As for the child who's craving sensation, you may see her constanly trying to create opportunities for more sensation. And if you watch this child whenever she is quiet or by herself, you'll find her seeking things to bounce up against and into. If you ask her what she likes best, she'll likely tell you she likes wresting and roughhousing and other movement.
The child who has poor motor-planning and sequencing abilities will straggle each time you give her complex tasks that require performing a series of actions. If you ask this child what she does and doesn't like to do, she'll probably indicate she doesn't like to do anything that involves a sequence of steps.
Collaborate With Parents
The teacher and parent can compare notes to figure out what underlies a child's difficulty paying attention. Ultimately, they face the question: "What do we do about it?" There has been tremendous pressure in recent years to put younger and younger children on medication. Unfortunately, this pressure is often delivered without an adequate clinical evaluation. If a child's attention problems are severe enough to warrant considering medication, then they are severe enough to warrant a full clinical evaluation by trained professionals. Yet, even when that has been accomplished, I favor trying first to address each child's needs. For example, I would work on strengthening her processing capacities, if that is what is needed.
It is also very important to figure out how the child's current environment is either supporting her attention capacity, or further undermining it. A child who is hypersensitive to touch and sound and is part of a very chaotic household might find school to be overwhelming. We can help to make the school environment much more soothing and regulating so that she might focus a little better.
Remember, too, that some children may be on a medication (for allergies, for example), which could make them irritable and cause them to overreact. You always have to inquire about such things. Others may have problems with language, making it difficult to follow directions. Such a child may benefit from speech and language therapy. The child who has motor-planning and sequencing problems may benefit from occupational therapy.

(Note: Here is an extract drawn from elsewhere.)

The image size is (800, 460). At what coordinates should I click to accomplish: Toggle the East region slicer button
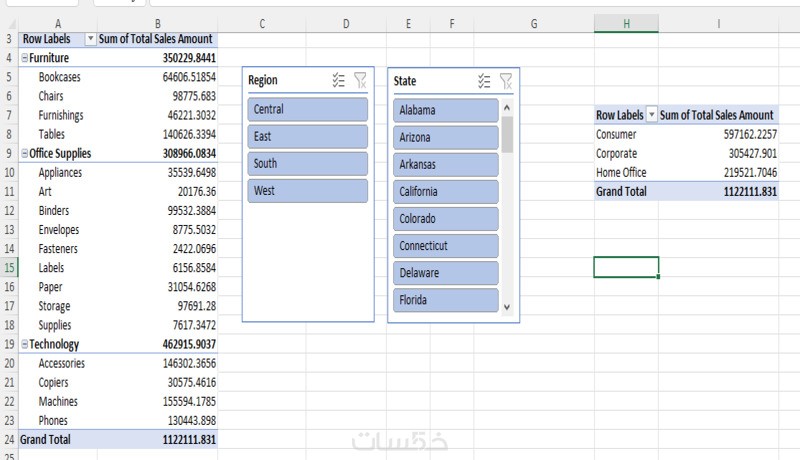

The key then is to figure out why the child is hyperactive, looking at all the possible sources of the behavior, and all the ways in which the environment is either helping him or hindering him. The critical role of the teacher is to work with the parent to try to figure out the reason, and then try to create a more favorable environment at school and at home. If the problem continues to be severe, seek a full clinical evaluation to investigate the matter.